‘Food Freedom’ Bill Could Provide Safety Rule Exemptions to Some Utah Farms
Supporters of a measure that would exempt some small-time farmers and ranchers from food safety rules are pointing to a small Utah farm blocked by state regulators from selling turkeys this Thanksgiving as an example of regulations they see as burdensome.
Danny McDowell of Salt Lake City, who co-owns the farm with another family, said they sold about 150 to 250 turkeys last fall and hoped to offer grass-fed birds again this Thanksgiving.
But McDowell Family Farm stopped selling their chickens and turkeys this year after state regulators said the farm and their open-air slaughtering violated state poultry laws and their products weren’t properly labeled or inspected.
McDowell said state inspection laws are burdensome and expensive and estimates that a slaughterhouse that meets state regulations would cost them $20,000 to $40,000.
Under a proposed Food Freedom Act that Utah lawmakers are expected to consider next year, farmers like McDowell who sell directly to consumers would be exempt from those food safety rules.
Noel McSpadden, the manager of the state meat and poultry inspection program at Utah’s Department of Agriculture and Food, said Utah follows federal meat and poultry standards in its inspection program. If the state doesn’t meet those requirements, federal regulators will step in and start inspecting instead.
If a customer is buying a product in a grocery store and doesn’t know where it came from or how it was made, food safety rules are important, said Josh Daniels with the Libertas Institute, a libertarian-leaning think tank that’s advocating for the law.
But when consumers are buying directly from the source, buyers and sellers should be free from those regulations, Daniels said.
The proposal from Rep.
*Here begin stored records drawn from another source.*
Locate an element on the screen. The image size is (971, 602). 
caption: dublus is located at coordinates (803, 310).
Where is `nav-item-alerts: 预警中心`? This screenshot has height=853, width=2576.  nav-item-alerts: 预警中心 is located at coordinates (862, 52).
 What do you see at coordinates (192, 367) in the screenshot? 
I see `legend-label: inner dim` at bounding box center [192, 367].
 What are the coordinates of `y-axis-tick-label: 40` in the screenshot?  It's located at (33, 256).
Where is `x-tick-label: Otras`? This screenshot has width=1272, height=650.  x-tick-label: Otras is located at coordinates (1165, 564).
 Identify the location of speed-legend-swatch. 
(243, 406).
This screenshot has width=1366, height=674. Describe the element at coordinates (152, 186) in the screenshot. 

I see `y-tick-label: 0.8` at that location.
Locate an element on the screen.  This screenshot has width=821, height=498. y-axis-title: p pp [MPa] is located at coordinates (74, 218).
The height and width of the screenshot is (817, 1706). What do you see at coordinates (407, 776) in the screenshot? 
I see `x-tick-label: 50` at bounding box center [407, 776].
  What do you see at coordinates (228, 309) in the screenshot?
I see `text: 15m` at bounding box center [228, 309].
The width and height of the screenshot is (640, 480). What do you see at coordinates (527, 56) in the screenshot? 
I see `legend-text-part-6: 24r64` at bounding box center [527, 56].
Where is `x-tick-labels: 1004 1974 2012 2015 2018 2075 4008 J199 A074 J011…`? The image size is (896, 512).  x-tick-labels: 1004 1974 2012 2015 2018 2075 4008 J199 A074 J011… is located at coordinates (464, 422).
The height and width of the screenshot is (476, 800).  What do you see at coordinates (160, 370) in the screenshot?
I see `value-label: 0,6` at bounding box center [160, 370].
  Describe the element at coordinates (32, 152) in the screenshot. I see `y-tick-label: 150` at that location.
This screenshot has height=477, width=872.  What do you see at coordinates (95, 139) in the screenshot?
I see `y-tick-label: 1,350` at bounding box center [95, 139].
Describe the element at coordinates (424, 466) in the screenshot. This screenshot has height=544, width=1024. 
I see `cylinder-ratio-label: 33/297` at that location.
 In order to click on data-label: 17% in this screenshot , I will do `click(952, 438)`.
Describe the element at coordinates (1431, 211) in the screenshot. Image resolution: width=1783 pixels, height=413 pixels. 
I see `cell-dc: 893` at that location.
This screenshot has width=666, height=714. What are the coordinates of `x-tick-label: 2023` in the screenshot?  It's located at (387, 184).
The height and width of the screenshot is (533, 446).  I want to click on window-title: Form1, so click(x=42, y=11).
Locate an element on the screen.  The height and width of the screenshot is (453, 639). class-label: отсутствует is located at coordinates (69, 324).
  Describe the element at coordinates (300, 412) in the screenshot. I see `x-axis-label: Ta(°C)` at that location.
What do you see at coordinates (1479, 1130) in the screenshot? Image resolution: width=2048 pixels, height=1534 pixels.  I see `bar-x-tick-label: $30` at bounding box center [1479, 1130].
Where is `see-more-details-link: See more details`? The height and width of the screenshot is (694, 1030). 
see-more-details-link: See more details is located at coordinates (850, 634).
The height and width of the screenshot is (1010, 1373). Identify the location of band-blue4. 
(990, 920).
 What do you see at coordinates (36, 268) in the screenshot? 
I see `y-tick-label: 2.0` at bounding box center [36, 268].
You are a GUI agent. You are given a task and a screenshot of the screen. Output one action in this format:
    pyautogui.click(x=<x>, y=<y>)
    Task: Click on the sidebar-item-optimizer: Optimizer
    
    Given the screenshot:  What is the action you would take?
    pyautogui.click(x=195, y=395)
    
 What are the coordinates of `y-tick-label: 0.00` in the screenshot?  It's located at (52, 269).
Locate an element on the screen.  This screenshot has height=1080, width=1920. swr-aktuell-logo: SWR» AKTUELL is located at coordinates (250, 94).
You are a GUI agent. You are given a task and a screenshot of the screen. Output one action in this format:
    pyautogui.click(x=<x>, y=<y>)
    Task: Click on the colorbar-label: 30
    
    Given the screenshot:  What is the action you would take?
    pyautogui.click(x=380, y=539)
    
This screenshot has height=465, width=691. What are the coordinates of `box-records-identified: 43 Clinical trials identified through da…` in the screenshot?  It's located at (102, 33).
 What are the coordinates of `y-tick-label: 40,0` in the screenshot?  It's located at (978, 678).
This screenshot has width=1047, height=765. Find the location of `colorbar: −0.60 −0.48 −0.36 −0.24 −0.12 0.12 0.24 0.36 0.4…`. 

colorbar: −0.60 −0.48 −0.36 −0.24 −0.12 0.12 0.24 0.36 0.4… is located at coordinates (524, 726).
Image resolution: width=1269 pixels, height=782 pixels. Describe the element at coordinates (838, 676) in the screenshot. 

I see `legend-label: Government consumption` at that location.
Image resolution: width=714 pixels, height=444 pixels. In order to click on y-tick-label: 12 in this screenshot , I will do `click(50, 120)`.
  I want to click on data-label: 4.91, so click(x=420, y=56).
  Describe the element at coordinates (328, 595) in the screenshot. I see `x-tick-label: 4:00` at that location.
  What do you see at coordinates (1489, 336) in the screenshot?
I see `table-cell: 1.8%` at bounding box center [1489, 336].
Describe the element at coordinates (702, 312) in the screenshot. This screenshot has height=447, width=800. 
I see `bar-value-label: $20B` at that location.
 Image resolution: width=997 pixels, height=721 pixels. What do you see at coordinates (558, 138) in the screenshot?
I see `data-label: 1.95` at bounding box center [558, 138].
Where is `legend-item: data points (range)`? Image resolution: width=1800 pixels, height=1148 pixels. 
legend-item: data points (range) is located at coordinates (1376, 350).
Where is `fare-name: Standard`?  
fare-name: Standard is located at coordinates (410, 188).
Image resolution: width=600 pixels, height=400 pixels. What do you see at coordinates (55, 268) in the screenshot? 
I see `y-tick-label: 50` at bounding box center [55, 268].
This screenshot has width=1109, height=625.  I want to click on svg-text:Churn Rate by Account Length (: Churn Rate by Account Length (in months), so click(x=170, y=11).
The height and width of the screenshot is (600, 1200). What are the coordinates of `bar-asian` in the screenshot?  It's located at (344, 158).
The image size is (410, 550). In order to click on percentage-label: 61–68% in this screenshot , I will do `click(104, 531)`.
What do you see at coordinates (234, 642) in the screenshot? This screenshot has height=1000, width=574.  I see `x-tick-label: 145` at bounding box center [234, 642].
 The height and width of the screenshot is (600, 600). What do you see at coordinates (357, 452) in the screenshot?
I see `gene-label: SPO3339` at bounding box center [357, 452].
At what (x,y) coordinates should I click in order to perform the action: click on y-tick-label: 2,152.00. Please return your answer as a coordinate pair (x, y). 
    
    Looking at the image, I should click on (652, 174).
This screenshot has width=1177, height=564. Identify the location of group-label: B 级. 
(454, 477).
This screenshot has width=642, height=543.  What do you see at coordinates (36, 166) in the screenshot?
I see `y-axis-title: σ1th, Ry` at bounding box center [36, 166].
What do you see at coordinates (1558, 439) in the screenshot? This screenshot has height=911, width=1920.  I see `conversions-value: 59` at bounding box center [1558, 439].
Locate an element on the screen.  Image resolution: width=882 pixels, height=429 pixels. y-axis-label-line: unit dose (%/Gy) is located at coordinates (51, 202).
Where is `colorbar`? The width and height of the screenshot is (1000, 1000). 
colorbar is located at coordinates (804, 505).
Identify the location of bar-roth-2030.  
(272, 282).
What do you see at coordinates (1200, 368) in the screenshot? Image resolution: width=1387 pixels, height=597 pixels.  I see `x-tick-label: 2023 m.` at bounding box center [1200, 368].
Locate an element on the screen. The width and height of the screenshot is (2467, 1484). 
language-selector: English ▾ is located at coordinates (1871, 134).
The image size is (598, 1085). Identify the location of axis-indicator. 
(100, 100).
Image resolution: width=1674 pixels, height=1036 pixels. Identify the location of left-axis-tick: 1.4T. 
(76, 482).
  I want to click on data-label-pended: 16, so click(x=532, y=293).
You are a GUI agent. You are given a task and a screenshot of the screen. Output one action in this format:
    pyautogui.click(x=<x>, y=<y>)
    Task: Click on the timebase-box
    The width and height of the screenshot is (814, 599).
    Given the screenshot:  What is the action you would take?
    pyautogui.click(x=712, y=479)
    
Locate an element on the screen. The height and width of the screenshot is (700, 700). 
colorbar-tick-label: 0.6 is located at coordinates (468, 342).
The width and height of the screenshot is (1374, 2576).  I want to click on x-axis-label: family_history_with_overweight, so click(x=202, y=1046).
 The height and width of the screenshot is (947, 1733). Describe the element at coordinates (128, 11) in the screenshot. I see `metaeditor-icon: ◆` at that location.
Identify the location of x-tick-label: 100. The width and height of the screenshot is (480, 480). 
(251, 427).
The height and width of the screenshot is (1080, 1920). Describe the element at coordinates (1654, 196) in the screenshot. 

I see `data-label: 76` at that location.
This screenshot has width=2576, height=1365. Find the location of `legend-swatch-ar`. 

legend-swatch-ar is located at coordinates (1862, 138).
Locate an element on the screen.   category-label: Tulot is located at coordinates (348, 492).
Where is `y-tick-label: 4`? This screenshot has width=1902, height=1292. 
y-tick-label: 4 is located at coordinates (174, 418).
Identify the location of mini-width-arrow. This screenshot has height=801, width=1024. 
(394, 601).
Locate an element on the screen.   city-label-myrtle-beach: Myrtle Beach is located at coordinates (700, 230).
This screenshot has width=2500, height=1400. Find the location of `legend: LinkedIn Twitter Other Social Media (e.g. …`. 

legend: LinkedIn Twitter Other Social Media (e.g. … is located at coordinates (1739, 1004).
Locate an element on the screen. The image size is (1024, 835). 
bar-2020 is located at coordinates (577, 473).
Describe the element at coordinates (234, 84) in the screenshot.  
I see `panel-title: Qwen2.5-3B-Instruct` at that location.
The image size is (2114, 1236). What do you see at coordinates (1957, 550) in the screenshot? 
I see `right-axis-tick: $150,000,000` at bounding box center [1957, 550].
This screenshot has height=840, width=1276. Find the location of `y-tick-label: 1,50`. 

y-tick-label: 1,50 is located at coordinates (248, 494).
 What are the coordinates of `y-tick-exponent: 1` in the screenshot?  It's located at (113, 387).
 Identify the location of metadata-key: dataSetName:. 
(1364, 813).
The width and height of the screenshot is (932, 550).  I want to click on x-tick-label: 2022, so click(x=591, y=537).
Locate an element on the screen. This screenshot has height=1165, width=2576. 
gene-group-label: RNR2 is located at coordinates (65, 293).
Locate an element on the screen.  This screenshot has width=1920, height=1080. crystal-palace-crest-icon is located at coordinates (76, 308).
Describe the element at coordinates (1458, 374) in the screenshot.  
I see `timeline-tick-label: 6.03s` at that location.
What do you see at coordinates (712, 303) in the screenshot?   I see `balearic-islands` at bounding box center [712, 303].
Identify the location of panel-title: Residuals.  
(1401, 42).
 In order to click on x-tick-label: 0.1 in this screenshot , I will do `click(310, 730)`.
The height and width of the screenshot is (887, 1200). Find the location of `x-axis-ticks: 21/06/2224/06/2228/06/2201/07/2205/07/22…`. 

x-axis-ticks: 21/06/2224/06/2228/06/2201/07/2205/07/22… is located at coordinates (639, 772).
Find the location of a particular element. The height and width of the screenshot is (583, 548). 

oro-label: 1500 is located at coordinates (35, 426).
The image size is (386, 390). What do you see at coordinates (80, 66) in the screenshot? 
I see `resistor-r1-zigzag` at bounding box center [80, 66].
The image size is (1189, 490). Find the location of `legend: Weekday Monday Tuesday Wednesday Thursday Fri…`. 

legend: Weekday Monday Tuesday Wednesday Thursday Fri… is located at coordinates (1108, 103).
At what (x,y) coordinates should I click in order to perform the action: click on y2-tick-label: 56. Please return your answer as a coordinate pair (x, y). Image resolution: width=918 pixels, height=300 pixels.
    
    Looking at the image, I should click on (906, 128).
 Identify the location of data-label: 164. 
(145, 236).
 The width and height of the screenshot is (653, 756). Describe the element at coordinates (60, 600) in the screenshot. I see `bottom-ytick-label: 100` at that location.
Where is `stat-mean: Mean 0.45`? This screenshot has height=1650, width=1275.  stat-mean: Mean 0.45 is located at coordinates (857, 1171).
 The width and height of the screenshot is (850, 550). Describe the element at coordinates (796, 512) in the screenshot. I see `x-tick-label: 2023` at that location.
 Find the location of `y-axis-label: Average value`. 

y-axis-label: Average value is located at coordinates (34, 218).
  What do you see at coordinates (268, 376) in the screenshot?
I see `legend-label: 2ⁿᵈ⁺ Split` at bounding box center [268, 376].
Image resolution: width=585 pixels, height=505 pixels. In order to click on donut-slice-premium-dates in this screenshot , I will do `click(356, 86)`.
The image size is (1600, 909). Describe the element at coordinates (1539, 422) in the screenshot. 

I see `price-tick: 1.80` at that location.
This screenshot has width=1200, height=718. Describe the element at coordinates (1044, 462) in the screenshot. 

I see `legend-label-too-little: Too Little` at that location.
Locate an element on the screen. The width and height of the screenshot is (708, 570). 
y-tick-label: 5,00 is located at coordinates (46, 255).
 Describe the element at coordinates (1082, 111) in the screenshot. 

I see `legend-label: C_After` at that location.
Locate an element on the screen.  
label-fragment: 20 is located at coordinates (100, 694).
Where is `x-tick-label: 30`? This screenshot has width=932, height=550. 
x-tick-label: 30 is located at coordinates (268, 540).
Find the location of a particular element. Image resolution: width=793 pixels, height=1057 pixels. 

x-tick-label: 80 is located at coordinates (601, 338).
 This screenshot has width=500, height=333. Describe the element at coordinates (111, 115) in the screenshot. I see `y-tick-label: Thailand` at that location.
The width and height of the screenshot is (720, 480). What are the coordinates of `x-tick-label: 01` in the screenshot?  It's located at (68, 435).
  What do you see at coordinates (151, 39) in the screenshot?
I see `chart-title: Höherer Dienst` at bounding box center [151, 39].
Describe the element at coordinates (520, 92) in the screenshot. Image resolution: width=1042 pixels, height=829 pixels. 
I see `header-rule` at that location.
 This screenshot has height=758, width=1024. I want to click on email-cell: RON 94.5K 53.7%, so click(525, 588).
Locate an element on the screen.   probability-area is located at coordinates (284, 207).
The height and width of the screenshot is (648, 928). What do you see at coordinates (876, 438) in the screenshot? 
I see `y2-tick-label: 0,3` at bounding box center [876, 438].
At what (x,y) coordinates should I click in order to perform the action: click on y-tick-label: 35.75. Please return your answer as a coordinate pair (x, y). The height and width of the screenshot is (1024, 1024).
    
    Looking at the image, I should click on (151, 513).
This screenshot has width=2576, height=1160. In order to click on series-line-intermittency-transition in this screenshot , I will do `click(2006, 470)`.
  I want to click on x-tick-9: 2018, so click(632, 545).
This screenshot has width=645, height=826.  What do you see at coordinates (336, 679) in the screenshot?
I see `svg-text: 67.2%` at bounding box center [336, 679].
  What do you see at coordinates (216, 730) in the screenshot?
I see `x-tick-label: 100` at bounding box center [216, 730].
Marc Roberts, R-Santaquin, will be modeled after a Wyoming law protecting similar mom-and-pop food sellers.
Roberts and McDowell said consumers want to be able to purchase from local sellers where they can talk directly with farmers about how and where something like a free-range turkey is produced, and they want those food products because they’re free of certain processing requirements.
“They want to opt-out of the industrial model,” McDowell said. “Our people are looking for animals that are raised more naturally, outdoors, on pastures, as much as possible.”
Roberts said his proposal would give consumers more freedom.
“I think more of the burden should be on the consumer. Maybe for too long we’ve trusted in the government to tell us what food is safe, what food isn’t,” Roberts said.
Roberts said it’s in the same vein of other consumer pushes to deal directly with people offering goods and services outside existing systems, whether it’s hailing a ride through Uber or renting a room through home sharing company Airbnb.
McSpadden of the state agricultural department said the U.S. Department of Agriculture has some exemptions for small producers, but anyone selling at least one bird has to be licensed and comply with certain sanitary rules.
The only way to be totally exempt from those requirements is to raise poultry or livestock for your own family’s use, he said.
McSpadden said Utah just this week began allowing those processing 20,000 birds or fewer to share a slaughtering and processing facility in order to spread the costs.
The state wants to help mom-and-pop sellers, as long as it doesn’t jeopardize public health, he said.
“In open air-type slaughtering, there’s really no way they can guarantee the environment would be sanitary,” McSpadden said. “The wind kicks up, you get a little bit of dirt or leaves or whatever blowing in the open air, and the possibility of contaminating the food contact surfaces is really super high.”